“The arc of the moral universe is long, but it bends towards justice”

The words above were the words of MLK Jr. in March, 1967, at the height of the social movements that fought for racial justice, economic equality and an end to U.S. imperialist policy in Viet Nam. As we enter February, with its focus on Black history, those words are certainly quite relevant today.

We are facing the fifth month of the genocidal Israeli war on the Palestinians, fully supported with our tax dollars and the U.S. military. And in the U.S., we see a growth of extreme right-wing political forces, spearheaded by Donald Trump, with increased attacks on our civil rights and civil liberties.

Martin Luther King Jr. was a Christian minister, and one of the most prominent leaders in the Civil Rights Movement, from 1955 until his assassination in 1968. He participated in and led marches in the South for the right to vote, desegregation, and labor rights. This included the 1955 Montgomery bus boycott, the 1963 protests in Birmingham, Alabama and many more. He was one of the leaders of the 1963 March on Washington, where he delivered his “I Have a Dream” speech. He helped organize two of the Selma-to-Montgomery marches, during the 1965 Selma, Alabama voting rights movement. He was arrested at least 29 times. The FBI made him an object of its secret COINTELPRO (Counter Intelligence Program) from 1963 until his assassination on April 4, 1968.

Despite strong pressure to stay silent, King spoke out loudly and publicly against the U.S. war on Viet Nam. He called the war “moral savagery” and said that the United States was “the greatest purveyor of violence in the world today.” He linked his opposition to the war to the fight for racial equality and economic justice. In his speech, at an anti-war rally on April 4, 1967, in New York City, he described “watching Negro and white boys on TV screens as they kill and die together for a nation that has been unable to seat them together in the same schools.”

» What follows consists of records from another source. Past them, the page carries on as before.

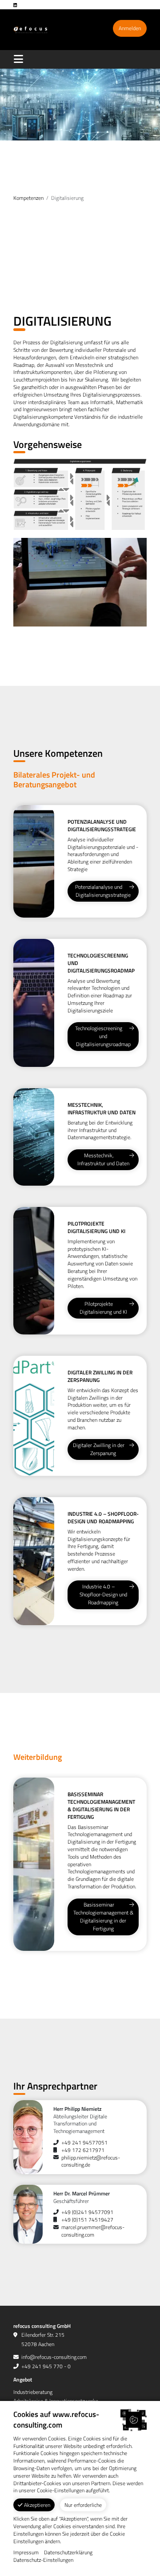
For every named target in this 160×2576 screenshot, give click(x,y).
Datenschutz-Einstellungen (43, 2560)
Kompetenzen (28, 198)
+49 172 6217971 (82, 2150)
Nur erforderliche (83, 2505)
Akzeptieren (36, 2505)
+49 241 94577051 (84, 2142)
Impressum (26, 2553)
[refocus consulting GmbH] (30, 29)
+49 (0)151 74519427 (87, 2219)
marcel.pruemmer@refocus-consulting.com (92, 2231)
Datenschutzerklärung (68, 2553)
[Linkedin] (17, 5)
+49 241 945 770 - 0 (46, 2366)
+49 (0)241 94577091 (87, 2212)
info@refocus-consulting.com (54, 2357)
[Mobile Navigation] (20, 59)
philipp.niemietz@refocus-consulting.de (90, 2161)
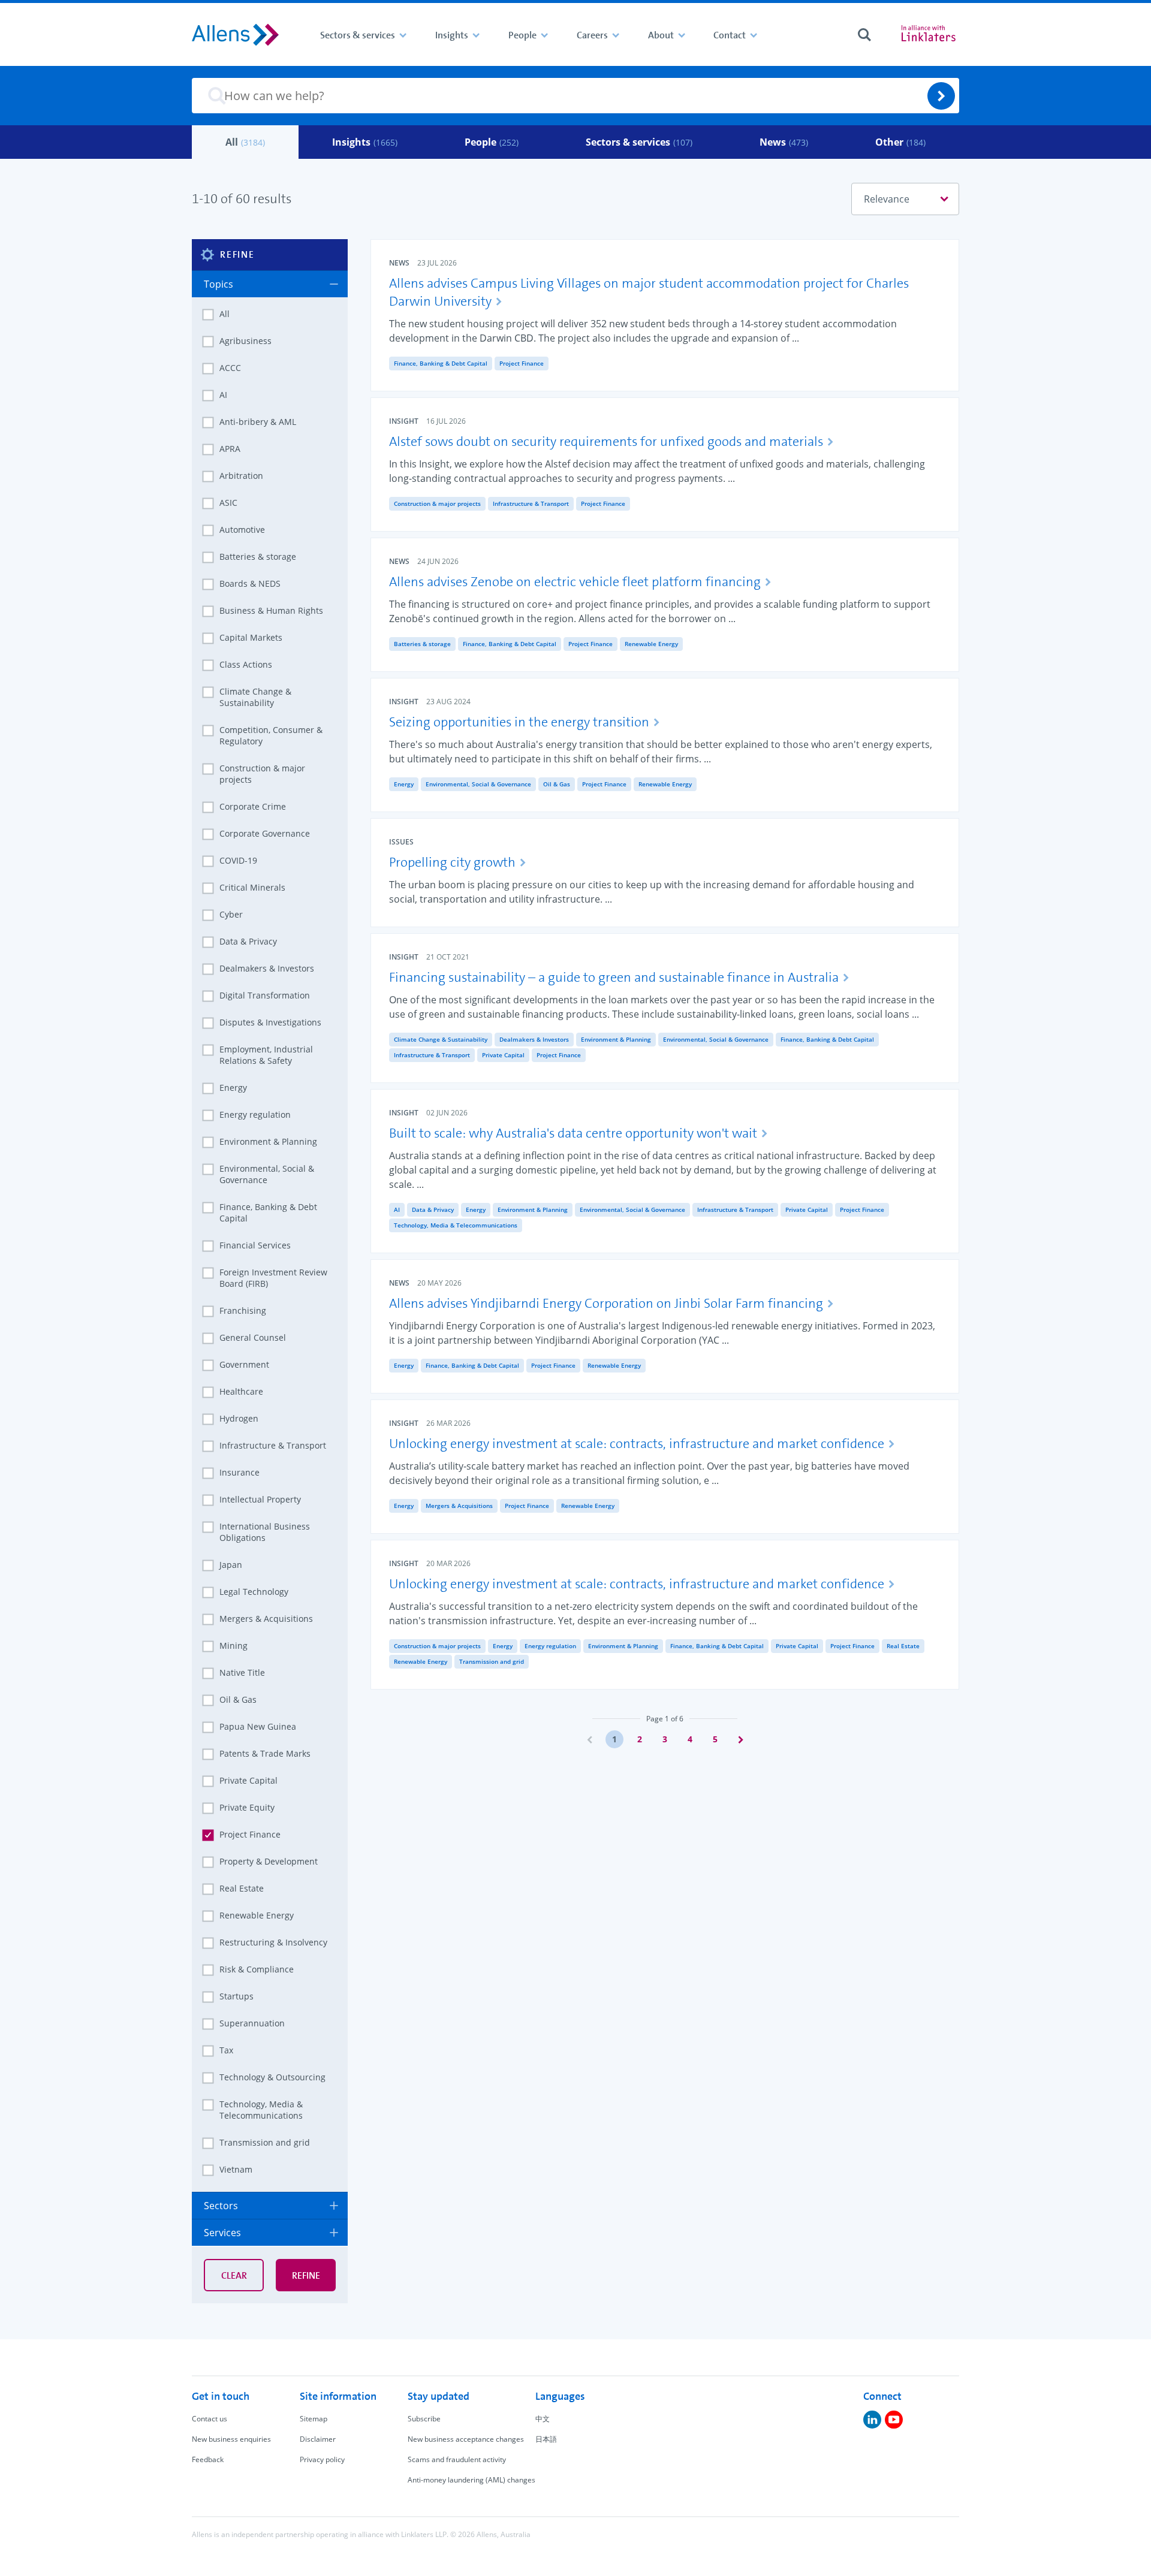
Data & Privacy (433, 1209)
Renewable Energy (651, 644)
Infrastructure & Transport (531, 503)
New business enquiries (231, 2439)
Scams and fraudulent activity (457, 2459)
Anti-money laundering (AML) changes (471, 2480)
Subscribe (424, 2419)
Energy (404, 784)
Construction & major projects (437, 503)
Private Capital (503, 1055)
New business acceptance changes (466, 2439)
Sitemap (313, 2419)
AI (397, 1209)
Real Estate (903, 1646)
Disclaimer (318, 2439)
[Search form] (864, 35)
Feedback (208, 2459)
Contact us (209, 2419)
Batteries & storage (422, 644)
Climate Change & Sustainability (440, 1039)
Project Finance (521, 363)
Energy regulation (550, 1646)
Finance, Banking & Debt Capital (440, 363)
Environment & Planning (616, 1039)
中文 (542, 2419)
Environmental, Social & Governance (478, 784)
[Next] (740, 1739)
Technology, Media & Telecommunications (455, 1225)
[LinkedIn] (872, 2420)
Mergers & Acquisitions (459, 1505)
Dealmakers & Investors (534, 1039)
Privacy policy (322, 2459)
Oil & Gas (556, 784)
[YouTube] (894, 2420)
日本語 (546, 2439)
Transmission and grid (491, 1661)
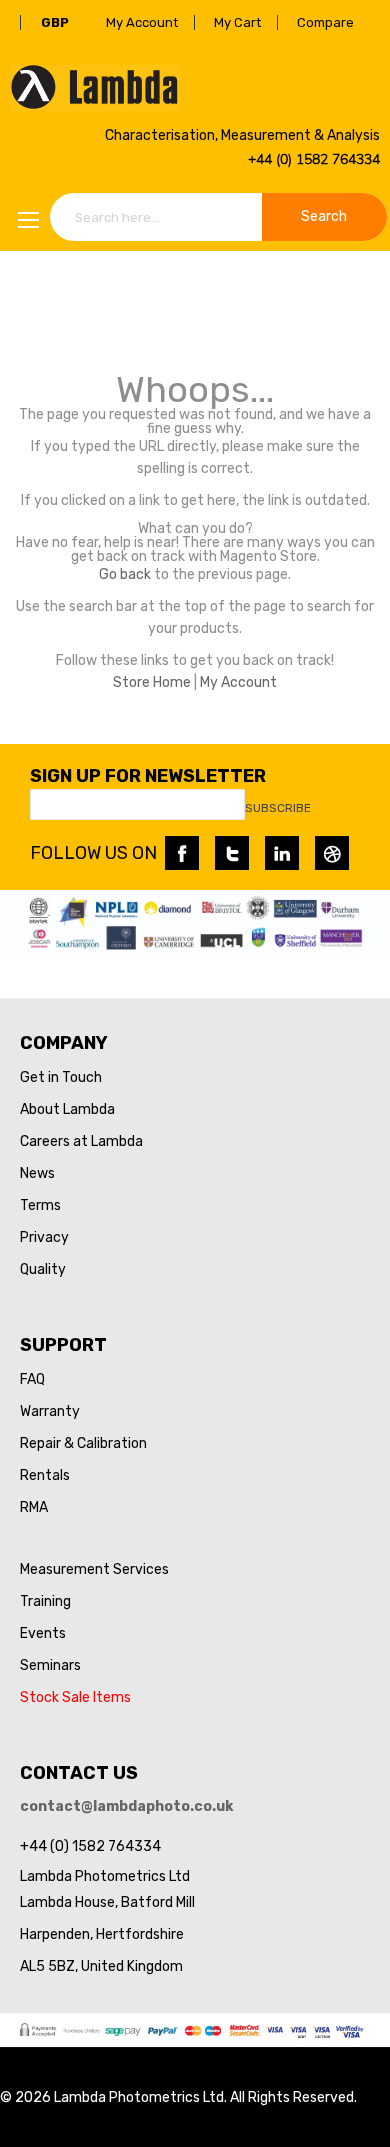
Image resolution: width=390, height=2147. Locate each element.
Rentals (45, 1475)
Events (43, 1633)
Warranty (50, 1411)
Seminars (50, 1665)
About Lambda (67, 1109)
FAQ (32, 1379)
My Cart (237, 22)
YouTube (332, 853)
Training (45, 1601)
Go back (125, 574)
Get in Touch (61, 1077)
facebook (182, 853)
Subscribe (278, 808)
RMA (34, 1507)
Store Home (152, 682)
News (37, 1173)
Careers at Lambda (81, 1141)
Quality (43, 1269)
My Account (142, 22)
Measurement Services (94, 1569)
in (282, 853)
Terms (40, 1205)
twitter (232, 853)
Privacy (44, 1237)
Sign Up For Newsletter (148, 776)
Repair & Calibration (83, 1443)
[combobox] (218, 217)
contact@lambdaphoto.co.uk (126, 1806)
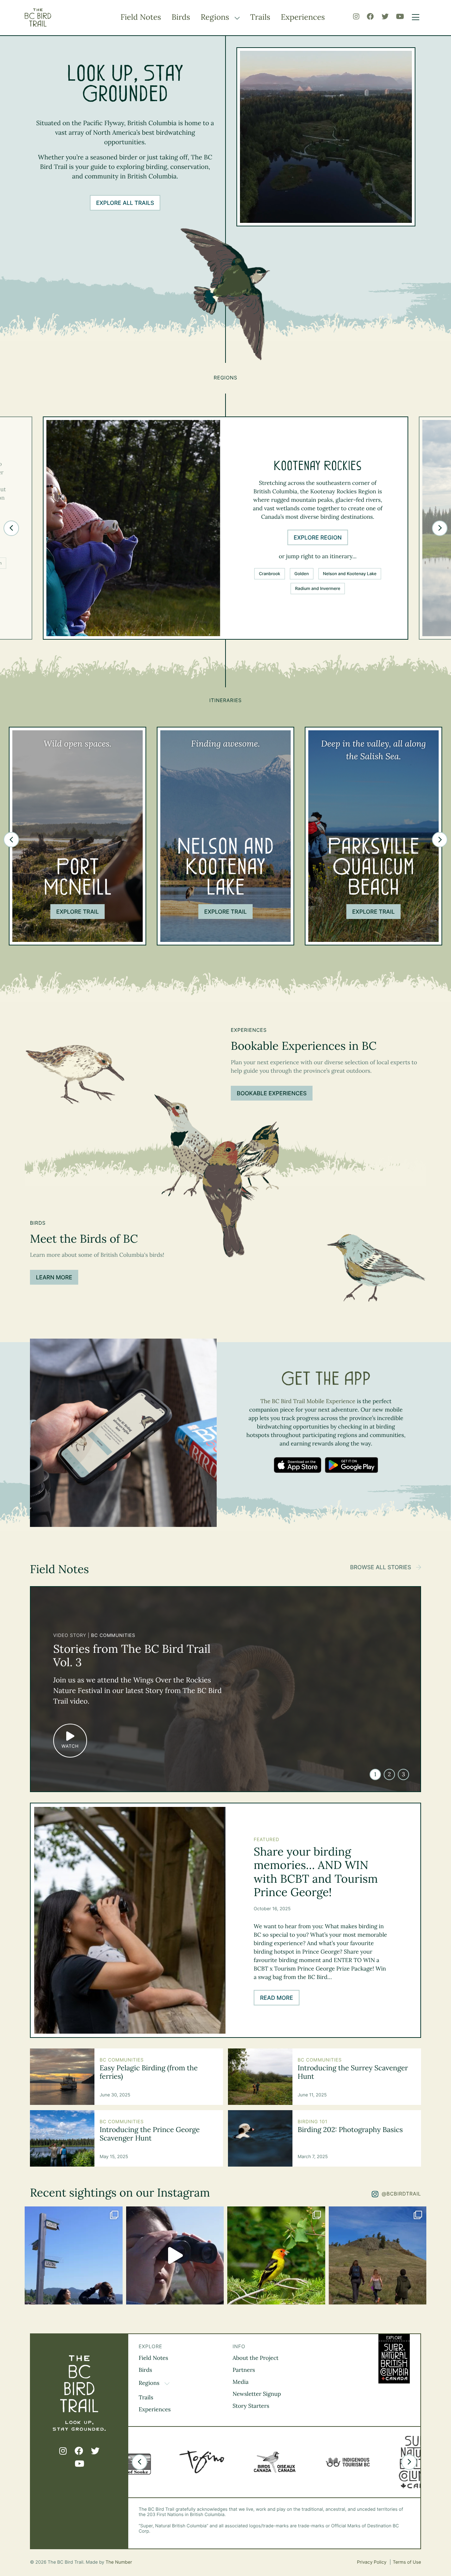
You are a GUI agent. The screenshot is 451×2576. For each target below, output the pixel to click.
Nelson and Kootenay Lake (350, 573)
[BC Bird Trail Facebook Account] (370, 16)
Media (241, 2382)
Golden (301, 573)
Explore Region (318, 537)
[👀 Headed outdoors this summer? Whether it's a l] (276, 2255)
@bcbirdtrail (400, 2194)
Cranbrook (269, 573)
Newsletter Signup (257, 2394)
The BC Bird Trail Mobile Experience (308, 1401)
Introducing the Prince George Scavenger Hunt (150, 2134)
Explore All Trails (125, 202)
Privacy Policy (372, 2562)
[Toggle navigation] (413, 17)
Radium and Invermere (317, 588)
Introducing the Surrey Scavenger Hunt (353, 2072)
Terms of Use (407, 2562)
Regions (215, 17)
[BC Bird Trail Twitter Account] (385, 16)
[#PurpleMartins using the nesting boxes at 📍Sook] (74, 2255)
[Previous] (11, 528)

He said, “A true revolution of values will soon look uneasily on the glaring contrast of poverty and wealth. With righteous indignation, it will look across the seas and see individual capitalists of the West investing huge sums of money in Asia, Africa, and South America, only to take the profits out with no concern for the social betterment of the countries…” He continued, “… we as a nation must undergo a radical revolution of values. We must rapidly begin the shift from a thing-oriented society to a person-oriented society.”

In addition to opposing the U.S. war on Viet Nam, he began to directly address the causes of poverty. In 1968, he began to plan a national occupation of Washington, D.C., to be called “The Poor People’s Campaign.” In March 1968, King went to Memphis, Tennessee, to support a strike by Black sanitation workers, fighting for higher wages and equal treatment with white workers. It was during this visit that he was assassinated. After his death, other activists organized the Poor People’s Campaign he had begun. It demanded economic and human rights for poor Americans of diverse backgrounds. The participants set up a 3,000-person camp for six weeks in the spring of 1968 and presented their demands to Congress.

 He identified the problem, but not the path to a solution other than pressuring the powers that be. In the 1960s, many activists identified the capitalist system as the cause of their problems. And some began to organize to oppose the system itself.

Today, facing the threat of global war and climate change, and the rising extreme right-wing forces, we must go beyond just mobilizing to oppose capitalism’s deadly daily functioning. We need to organize in our workplaces, neighborhoods, schools and beyond. We need to unite the forces of poor and working people and our allies around the world – to end  capitalism and the rule by a minority. Only then can we  create a society run for and by the majority, based on equality, collaboration, and peace. Then we can finally bend the arc of the moral universe towards justice.